Tuesday, January 22, 2013

cygwin svn behind a firewall

At work, I am behind a firewall. I knew that I had to generally configure cygwin to deal with the proxy by setting the env var HTTP_PROXY, but subversion still failed. Usually I can do svn operations through the wonderful TortoiseSVN windows suite, but building TubeTK  somehow insisted on using cygwn svn, even though I had set the svn parameter in the CMake configuration to use TortoiseSvn, and yes, I did make sure that cywin wasn't in CMakeCache.txt for the build. Some googling brought me to this post where Pascal explains it;


edit ~/.subversion/servers. In the [global] section, use these lines:
[global]
http-proxy-host = your.server.address
http-proxy-port = your_server_port

Works! Easy when you know!

Wednesday, January 16, 2013

WAMP stack and Joomla on Windows 7

The public web site for our new DR THERAPAT EU-funded project should be backed by a CMS - I thought Joomla might be nice. For testing, I installed a WAMP stack based on Win 7 machine at work. I already had MySql, otherwise I would have used XAMPP or something similar.
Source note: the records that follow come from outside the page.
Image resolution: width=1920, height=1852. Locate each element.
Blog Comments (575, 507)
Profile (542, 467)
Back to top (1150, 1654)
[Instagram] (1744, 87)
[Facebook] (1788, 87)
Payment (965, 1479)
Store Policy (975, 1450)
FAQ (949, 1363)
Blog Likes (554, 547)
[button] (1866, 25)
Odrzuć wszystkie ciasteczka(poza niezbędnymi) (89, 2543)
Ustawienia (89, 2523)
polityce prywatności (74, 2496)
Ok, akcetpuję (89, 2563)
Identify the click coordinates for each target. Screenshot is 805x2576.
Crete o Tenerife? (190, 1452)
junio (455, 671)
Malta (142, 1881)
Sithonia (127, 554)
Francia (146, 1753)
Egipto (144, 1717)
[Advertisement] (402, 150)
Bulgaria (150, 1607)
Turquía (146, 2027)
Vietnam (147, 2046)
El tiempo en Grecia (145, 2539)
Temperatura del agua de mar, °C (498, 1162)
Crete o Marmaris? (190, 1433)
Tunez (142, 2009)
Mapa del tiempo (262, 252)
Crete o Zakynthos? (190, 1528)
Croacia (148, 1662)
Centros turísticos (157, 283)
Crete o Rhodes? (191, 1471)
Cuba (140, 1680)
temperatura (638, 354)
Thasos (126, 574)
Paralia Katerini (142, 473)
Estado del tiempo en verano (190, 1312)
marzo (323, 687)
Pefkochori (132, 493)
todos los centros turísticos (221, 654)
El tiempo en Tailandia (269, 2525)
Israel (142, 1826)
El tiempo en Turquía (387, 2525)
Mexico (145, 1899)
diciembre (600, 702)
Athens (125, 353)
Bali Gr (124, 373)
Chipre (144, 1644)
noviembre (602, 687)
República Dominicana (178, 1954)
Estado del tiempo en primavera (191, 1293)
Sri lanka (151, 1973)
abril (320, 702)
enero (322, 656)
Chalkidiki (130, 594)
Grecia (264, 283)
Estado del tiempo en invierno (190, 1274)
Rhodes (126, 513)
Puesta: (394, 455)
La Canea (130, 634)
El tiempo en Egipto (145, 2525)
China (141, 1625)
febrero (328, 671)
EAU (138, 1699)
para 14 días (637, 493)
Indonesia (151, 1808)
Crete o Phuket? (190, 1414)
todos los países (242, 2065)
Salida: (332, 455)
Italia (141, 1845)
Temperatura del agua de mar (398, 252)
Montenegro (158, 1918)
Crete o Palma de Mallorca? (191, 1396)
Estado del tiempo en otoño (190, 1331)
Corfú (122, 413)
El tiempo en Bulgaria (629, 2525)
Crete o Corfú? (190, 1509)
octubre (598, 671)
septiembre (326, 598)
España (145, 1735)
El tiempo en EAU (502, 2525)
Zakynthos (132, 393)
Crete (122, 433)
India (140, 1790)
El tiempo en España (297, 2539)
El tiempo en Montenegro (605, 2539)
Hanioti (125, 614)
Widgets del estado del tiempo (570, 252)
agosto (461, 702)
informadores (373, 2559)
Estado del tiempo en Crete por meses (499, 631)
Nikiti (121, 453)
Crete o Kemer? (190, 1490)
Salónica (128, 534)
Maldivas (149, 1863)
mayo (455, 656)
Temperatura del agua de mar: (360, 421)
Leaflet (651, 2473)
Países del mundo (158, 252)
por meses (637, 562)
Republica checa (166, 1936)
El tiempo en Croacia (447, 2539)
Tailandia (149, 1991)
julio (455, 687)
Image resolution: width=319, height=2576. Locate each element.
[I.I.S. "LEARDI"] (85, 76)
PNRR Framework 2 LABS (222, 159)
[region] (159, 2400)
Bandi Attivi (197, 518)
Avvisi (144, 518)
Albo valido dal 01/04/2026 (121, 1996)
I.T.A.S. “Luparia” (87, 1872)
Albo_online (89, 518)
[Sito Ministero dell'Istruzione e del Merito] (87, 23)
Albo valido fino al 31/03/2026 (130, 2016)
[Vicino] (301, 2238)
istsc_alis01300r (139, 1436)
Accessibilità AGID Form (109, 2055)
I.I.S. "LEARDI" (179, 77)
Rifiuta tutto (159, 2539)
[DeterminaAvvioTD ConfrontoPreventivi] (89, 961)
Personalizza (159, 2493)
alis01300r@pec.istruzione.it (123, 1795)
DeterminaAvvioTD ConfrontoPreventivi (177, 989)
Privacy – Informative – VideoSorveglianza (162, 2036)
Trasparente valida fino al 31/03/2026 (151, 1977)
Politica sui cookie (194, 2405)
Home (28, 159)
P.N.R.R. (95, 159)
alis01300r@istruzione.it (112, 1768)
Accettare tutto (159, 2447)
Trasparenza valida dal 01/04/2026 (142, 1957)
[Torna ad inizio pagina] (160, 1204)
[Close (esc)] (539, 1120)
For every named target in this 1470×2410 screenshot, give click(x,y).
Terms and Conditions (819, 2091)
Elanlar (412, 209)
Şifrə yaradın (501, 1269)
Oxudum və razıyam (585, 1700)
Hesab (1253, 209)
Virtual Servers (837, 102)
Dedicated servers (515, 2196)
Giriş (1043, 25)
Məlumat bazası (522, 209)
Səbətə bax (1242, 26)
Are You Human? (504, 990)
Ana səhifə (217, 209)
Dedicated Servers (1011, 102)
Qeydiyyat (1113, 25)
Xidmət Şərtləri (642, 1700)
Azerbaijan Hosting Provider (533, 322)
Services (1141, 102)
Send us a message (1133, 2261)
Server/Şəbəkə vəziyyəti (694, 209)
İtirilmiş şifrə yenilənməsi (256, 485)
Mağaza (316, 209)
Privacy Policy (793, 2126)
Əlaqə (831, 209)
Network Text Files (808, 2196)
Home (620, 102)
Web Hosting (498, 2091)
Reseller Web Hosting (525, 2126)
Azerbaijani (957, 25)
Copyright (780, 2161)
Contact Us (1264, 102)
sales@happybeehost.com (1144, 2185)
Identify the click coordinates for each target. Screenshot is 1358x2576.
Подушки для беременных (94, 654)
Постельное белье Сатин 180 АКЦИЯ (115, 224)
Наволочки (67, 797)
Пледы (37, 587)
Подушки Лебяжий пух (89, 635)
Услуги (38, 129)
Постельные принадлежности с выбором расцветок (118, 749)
I pretty much folllowed this blog entry, except for the bit about "Extract php5apache2_4.dll-php-5.4-win32.zip and copy php5apache2_4.dll into the ext/" directory, since I found the dll already present. I also put the packages somewhere else, which necessitated changing the conf files, but nothing unexpected was needed. I also installed phpMyAdmin and used its setup to configure it to use mysqli for DB access.

The Joomla doc lists dependencies on Apache modules mod_mysql, mod_xml and mod_zlib. This is plain wrong. What is meant is the php_ modules!! Now, since I have PHP 5.4.10, all this is very simple since mysqlnd, the native mysql driver, is already compiled into php. I just needed to configure php.ini correctly

extension_dir = ".\ext"

and


extension=php_mysql.dll
extension=php_mysqli.dll

Going to http://localhost:8000/phpMyAdmin now correctly shows the phpMyAdmin login page. 

Then installing Joomla is matter of extracting its downloaded zip into a joomla subdir to Apache's htdocs. This for testing only, I assume for a real web site I'll have to put it somewhere else.

Then going to localhost:8000/joomla, I just needed to go through Joomla' configuration pages, nothing unexpected here. Of course, I had set up a new schema in MySQL beforehand. And voila, my Joomla site showed up with standard content!

Now I need to learn how to program it, but it can't be much different from Drual which I used for my wife's web site at releaseintopeace.net.